Là, au milieu de la masse indistincte des anciens combattants, je suis frappé par cet étendard qui porte fièrement un nom qui m'intrigue : Unione Nazionale italiana reduci di Russia, l'Union nationale italienne des combattants en Russie.

Dès que je le peux, je me précipite sur Wikipedia. Mussolini a effectivement envoyé plus de 230 000 soldats en Russie. 90 000 ne sont pas revenus dont plus de la moitié morts dans les camps soviétiques. L'opération fut un désastre pour ces troupes mal équipées et mal encadrées. Mussolini avait sans doute cru. qu'il allait réitérer l'opération de 1940 : voler au secours de la victoire en déclarant la guerre le 10 juin 1940 à une France en pleine déroute militaire devant l'armée allemande (malgré cela, mon oncle, chasseur alpin mobilisé, n'avait pas eu à combattre les troupes italiennes ayant été stoppées avant d'atteindre le col qu'il défendait avec sa section).

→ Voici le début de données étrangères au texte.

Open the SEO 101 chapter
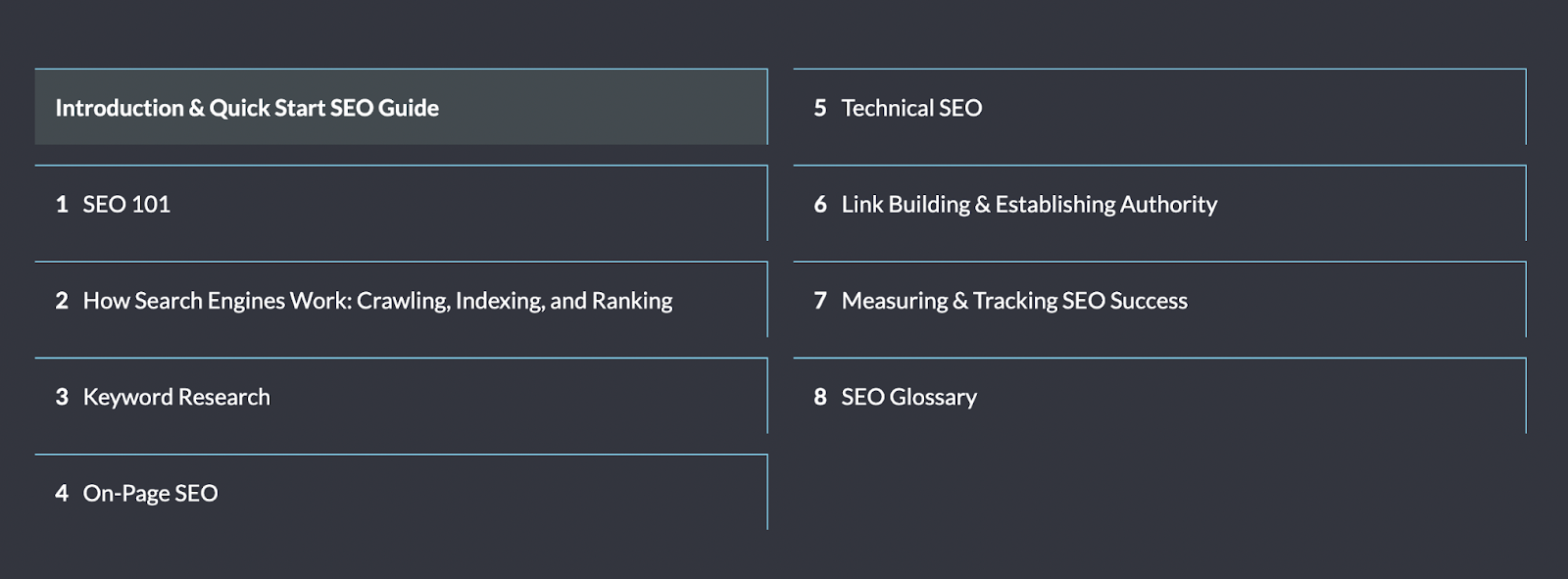Image resolution: width=1568 pixels, height=579 pixels. pyautogui.click(x=126, y=204)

Les armées allemandes semblaient invincibles en août 1941 quand le corps expéditionnaire italien arriva en Ukraine. Il participa à la prise d'Odessa et de Donetsk, des noms qui résonnent différemment à nos oreilles aujourd'hui. En juillet 1942, quand Mussolini renforce le corps expéditionnaire qui devient l'Armée italienne en Russie, avec notamment les deux divisions alpines, on peut croire encore à la victoire. Mais dès décembre 1942 commence une longue retraite qui va se terminer en déroute début 43. Seuls une partie des Alpini échappent à l'encerclement et parvient à rentrer en Italie, soit 45 000 hommes sur  les 230 000 engagés.

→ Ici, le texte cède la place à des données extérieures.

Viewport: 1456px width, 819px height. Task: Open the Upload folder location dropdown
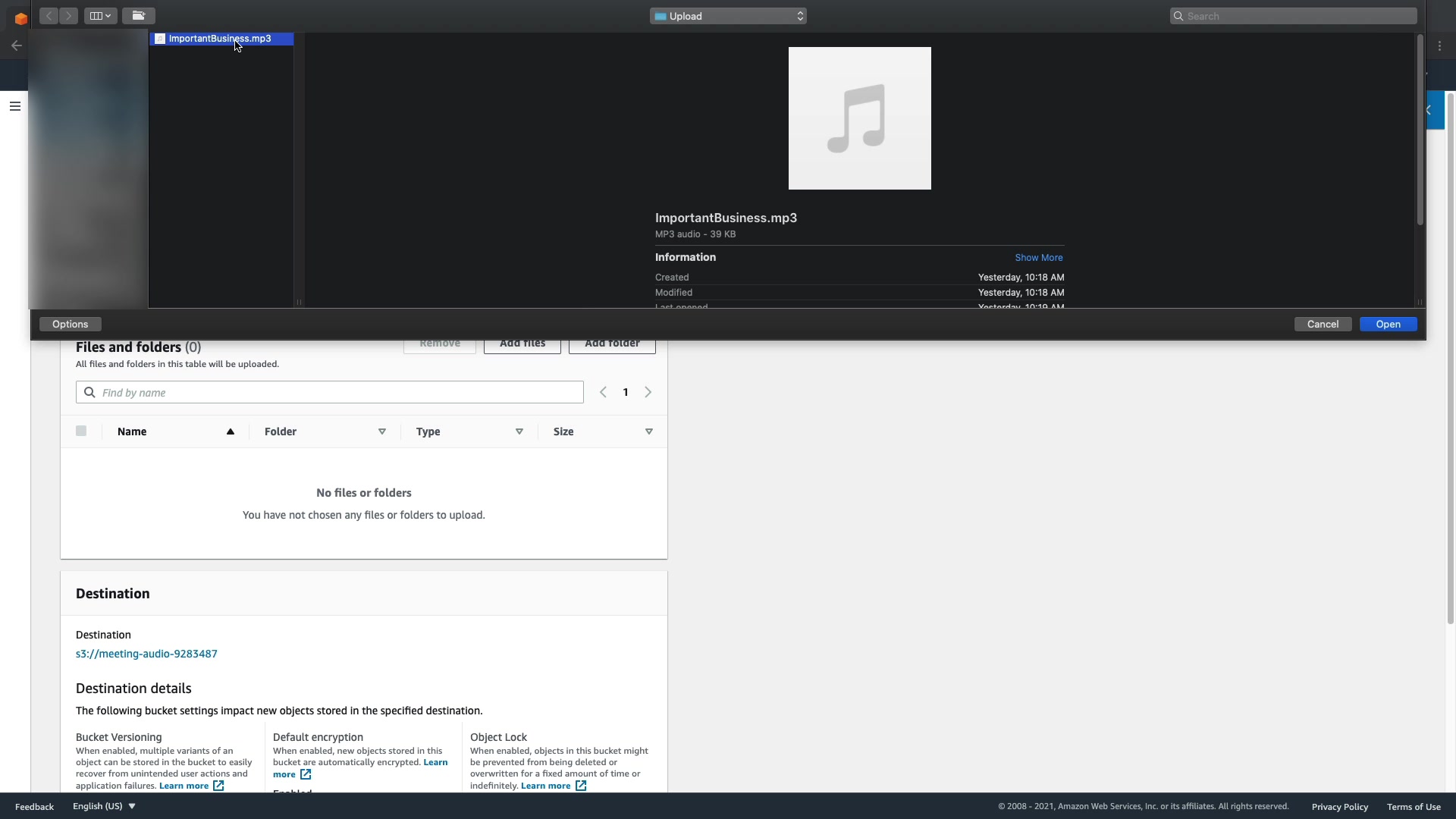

C'est sans doute cette retraite qui ressemble à une Anabase ou à la Retraite de Russie napoléonienne, que retiennent les Italiens d'aujourd'hui plus que la guerre d'agression contre les Ukrainiens et les Russes.

Je connaissais vaguement cet engagement italien aux côtés des nazis. En revanche, j'ignorais totalement que ces soldats étaient considérés comme des héros malheureux qui avaient su garder, au milieu de cette catastrophe, "honneur et dignité", comme j'ai pu le lire dans des textes italiens. Jusqu'à la guerre d'Ukraine, qui a dû interrompre les choses, les diplomates italiens continuaient à œuvrer pour le retour des restes des soldats tombés en Russie. Plus de 11 000  corps seraient revenus en Italie pour y être inhumés.

Imaginerait-on en France un défilé militaire d'anciens combattants avec en son sein un détachement de vétérans de la LVF (la Légion des volontaires français) partis eux aussi combattre le "bolchevisme"  ?  On se souvient que le film de Marcel Ophüls, qui se contentait de donner la parole à un ancien de la LVF, sans justifier son engagement, avait fait scandale à l'époque (et sans doute aujourd'hui aussi).

Je ne crois pas, mais je ne suis pas un spécialiste, que ce culte des héros morts en Russie dénotent une quelconque nostalgie du fascisme. Certes, ce doit être le cas pour certains et peut-être pour ce vieux monsieur qui peinait à porter son lourd étendard, mais je ne crois pas que ce soit le fait de la majorité. 

Quoi qu'il en soit, c'est une autre image de Cuneo que je préfère garder en tête. Certes l'orage menace, mais n'est-ce pas toujours le sort de la beauté  d'être justement menacée ?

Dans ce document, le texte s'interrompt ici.